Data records
-=-=-=-=-
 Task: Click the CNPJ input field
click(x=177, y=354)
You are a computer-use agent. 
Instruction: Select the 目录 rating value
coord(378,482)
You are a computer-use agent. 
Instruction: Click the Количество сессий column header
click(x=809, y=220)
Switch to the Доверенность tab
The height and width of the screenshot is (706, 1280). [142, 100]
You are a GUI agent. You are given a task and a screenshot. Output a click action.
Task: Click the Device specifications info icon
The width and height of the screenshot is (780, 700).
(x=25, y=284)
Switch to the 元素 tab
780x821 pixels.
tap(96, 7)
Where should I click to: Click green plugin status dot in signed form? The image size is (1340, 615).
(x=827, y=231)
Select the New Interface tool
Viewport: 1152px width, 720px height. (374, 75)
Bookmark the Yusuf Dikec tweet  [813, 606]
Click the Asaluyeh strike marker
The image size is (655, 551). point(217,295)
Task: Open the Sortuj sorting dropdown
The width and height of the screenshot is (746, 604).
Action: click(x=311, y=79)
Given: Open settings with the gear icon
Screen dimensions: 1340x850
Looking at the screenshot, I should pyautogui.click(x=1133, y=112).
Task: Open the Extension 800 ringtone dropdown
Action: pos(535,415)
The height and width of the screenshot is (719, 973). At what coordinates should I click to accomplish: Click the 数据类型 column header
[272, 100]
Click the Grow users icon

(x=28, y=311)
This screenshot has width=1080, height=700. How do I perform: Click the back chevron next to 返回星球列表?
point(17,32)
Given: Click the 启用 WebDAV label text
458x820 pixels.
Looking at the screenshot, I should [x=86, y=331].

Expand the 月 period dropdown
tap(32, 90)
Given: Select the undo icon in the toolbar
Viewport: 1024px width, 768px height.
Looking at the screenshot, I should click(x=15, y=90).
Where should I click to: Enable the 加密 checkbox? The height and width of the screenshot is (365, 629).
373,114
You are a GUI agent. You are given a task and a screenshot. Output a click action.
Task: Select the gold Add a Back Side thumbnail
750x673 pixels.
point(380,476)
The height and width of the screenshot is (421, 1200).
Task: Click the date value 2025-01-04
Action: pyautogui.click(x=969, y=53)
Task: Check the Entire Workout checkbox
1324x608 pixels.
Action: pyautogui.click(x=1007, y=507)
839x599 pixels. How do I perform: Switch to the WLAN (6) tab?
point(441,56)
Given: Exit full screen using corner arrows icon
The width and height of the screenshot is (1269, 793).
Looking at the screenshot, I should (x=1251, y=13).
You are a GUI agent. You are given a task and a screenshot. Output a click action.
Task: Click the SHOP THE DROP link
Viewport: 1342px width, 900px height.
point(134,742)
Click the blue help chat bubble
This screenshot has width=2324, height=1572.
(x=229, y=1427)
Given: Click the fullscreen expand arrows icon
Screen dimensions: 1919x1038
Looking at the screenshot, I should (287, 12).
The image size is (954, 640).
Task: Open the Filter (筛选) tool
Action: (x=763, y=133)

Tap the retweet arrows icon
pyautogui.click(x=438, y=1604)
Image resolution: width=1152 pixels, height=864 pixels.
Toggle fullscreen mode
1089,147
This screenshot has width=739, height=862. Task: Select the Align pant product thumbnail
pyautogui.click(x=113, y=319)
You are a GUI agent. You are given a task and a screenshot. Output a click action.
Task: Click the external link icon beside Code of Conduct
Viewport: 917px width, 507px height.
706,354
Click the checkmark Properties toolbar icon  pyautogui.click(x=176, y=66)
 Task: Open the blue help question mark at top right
-=-=-=-=-
PROBLEM DETAILS: Find all lines in the records that hold the word "help". Copy them.

RESPONSE TO THE TASK:
Click the blue help chat bubble
 Task: Open the blue help question mark at top right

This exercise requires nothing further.